Beside high salt, the effect of other stress, such as heavy metal, high light or nutrient deficiency on the growth in D. salina was also investigated before [5,12,11,23]. Under natural field, high salt is normally companied with high alkali stress, but how the response of D. salina to high alkali stress and underlying adaptation mechanism was not studied before. In this study, we first tested the effect of high alkali on the growth of D. salina and found D. salina also showed obviously tolerance to high salt stress, furthermore, we performed high-throughput transcriptome analysis and found several DEGs associated with lipid, carotene and nitrogen metabolism was regulated by high alkali stress, physiological analysis also validate that high alkali alter lipid and carotene metabolism during high alkali stress, among this process, NR-dependent nitric oxide signal play the necessary role.

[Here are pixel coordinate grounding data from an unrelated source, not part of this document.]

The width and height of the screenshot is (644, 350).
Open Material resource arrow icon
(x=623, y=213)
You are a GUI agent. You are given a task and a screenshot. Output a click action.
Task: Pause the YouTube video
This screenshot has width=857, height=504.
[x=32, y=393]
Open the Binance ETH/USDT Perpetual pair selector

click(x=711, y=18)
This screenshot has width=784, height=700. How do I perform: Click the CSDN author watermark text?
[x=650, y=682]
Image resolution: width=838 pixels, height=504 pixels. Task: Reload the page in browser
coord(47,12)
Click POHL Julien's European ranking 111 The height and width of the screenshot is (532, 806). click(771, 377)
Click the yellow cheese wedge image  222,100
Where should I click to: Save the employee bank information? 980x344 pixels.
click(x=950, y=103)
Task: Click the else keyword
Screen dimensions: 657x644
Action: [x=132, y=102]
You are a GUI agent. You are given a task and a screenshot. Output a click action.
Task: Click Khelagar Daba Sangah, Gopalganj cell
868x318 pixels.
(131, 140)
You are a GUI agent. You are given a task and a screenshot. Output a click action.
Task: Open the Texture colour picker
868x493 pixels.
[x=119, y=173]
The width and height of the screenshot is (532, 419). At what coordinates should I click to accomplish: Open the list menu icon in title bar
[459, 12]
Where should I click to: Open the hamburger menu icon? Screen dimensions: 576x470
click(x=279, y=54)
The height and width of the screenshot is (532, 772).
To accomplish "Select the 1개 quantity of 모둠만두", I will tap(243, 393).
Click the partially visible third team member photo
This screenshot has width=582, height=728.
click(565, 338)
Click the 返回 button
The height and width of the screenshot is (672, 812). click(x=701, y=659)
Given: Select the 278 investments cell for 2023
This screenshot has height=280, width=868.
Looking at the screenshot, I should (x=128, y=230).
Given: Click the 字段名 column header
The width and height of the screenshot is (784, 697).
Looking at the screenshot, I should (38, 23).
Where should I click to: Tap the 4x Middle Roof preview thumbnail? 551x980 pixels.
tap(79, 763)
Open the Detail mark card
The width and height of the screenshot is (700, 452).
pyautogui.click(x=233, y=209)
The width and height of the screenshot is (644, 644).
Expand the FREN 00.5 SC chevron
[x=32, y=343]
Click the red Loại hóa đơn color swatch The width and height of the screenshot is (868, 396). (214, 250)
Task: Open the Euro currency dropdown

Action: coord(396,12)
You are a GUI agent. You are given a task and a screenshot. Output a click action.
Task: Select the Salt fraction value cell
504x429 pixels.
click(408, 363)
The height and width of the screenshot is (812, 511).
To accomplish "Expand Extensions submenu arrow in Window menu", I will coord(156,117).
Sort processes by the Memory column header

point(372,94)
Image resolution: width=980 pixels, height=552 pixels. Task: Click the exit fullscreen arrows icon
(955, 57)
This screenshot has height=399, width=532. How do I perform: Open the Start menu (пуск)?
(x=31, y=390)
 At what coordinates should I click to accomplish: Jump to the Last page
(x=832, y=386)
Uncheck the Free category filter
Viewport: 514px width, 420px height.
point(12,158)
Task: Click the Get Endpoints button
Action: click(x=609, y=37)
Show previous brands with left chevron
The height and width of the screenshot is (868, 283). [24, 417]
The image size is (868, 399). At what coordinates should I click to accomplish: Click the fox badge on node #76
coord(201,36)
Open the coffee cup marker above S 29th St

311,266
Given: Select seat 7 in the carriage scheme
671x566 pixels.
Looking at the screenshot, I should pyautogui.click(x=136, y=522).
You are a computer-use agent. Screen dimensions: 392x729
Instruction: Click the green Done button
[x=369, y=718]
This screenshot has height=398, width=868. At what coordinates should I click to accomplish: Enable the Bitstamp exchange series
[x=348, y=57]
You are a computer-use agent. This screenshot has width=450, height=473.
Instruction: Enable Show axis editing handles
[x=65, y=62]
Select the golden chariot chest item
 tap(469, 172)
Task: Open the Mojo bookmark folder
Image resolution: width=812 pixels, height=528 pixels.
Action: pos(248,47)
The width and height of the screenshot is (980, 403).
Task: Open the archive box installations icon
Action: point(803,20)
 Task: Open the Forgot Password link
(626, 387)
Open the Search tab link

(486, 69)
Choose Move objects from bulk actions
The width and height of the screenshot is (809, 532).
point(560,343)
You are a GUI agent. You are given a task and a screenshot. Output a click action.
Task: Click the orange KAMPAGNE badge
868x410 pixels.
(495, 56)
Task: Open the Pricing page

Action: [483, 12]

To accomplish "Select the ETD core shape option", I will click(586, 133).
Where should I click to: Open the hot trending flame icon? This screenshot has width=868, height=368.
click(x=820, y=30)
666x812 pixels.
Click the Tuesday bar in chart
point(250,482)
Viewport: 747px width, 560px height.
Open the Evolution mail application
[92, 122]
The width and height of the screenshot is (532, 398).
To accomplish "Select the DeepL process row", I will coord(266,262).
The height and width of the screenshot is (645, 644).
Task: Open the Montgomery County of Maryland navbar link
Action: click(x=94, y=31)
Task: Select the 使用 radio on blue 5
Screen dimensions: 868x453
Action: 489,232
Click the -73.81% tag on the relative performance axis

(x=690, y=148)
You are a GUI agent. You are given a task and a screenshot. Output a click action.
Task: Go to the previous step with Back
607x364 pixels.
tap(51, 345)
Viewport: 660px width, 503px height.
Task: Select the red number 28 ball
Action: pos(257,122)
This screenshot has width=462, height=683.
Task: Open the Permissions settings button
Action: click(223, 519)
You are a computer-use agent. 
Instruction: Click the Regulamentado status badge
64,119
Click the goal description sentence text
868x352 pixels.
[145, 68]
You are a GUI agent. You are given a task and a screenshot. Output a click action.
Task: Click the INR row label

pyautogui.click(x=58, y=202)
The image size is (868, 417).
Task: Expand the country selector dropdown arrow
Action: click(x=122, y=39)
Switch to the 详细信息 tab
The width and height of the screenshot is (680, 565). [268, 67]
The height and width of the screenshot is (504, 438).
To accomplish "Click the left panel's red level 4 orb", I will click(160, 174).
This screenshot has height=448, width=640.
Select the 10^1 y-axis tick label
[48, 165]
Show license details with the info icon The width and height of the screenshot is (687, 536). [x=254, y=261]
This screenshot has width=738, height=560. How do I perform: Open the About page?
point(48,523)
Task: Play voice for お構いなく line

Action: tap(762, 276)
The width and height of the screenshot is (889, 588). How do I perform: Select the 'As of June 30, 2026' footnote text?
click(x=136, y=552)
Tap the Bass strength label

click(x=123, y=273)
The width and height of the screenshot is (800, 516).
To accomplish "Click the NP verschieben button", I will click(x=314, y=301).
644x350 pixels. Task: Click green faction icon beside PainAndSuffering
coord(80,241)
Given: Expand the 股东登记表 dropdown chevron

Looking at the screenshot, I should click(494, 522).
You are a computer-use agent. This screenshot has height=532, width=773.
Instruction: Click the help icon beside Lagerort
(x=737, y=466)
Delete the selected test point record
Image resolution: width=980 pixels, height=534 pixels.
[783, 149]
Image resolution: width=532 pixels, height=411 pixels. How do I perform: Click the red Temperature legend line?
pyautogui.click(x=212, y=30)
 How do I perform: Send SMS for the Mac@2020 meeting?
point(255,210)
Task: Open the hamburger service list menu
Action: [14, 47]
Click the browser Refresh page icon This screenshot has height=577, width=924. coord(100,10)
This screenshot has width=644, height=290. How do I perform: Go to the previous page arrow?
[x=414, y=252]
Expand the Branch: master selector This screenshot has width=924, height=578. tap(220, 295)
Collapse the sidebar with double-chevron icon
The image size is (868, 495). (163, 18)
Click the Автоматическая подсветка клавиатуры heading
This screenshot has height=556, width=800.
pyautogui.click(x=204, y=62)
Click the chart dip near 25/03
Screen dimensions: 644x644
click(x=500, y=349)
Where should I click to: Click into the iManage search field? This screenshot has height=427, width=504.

Together, our study revealed the adaption of D. salina to high alkali through lipid and carotene, during this process, NR-dependent NO signal play as the important signal to mediate its adaptation.
2 Material and Method
2.1 D. salina Culture and High Alkali Treatment
The algae D. salina strain and C. reinhardtii strain were obtained from the Freshwater Algae Culture Collection at the Institute of Hydrobiology (FACHB-collection), Chinese Academy of Sciences. D. salina cells were grown in a Dunaliella medium with 1.5 M NaCl. C. reinhardtii cells were cultured in a Tris-Acetate-Phosphate (TAP) medium supplemented with sodium acetate (pH 7.0). The alga cells were grown in the greenhouse at 25°C with 8000 lx under cool-white fluorescence lamps with 16 h light and 8 h dark. For high alkali treatment, the TAP medium was adjusted to indicate pH degree using sodium hydrate. The cell density of alga culture was calculated by a Zeiss Axioplan microscope (Germany) equipped with the hemocytometer.
2.2 Total RNA Extracts for RNA-seq Analysis
The D. salina cells sampled from control at pH7.5 and high alkali treatment at pH10.0 for 6, 12 or 24 h were collected for RNA extraction [24,25]. Total RNA was extracted using Trizol reagent kit (Invitrogen, Carlsbad, CA, USA) according to the manufacturer’s protocol. RNA quality was assessed on an Agilent 2100 Bioanalyzer (Agilent Technologies, Palo Alto, CA, USA) and checked using RNase free agarose gel electrophoresis. After total RNA was extracted, eukaryotic mRNA was enriched by Oligo (dT) beads, while prokaryotic mRNA was enriched by removing rRNA by Ribo-ZeroTM Magnetic Kit (Epicentre, Madison, WI, USA). Then the enriched mRNA was fragmented into short fragments using fragmentation buffer and reverse transcribed into cDNA with random primers. Second-strand cDNA was synthesized by DNA polymerase I, RNase H, dNTP and buffer. Then the cDNA fragments were purified with QiaQuick PCR extraction kit (Qiagen, Venlo, The Netherlands), end repaired, A base added, and ligated to Illumina sequencing adapters. The ligation products were size selected by agarose gel electrophoresis, PCR amplified, and sequenced using Illumina novaseq 6000 by Gene Denovo Biotechnology Co., Guangzhou, China.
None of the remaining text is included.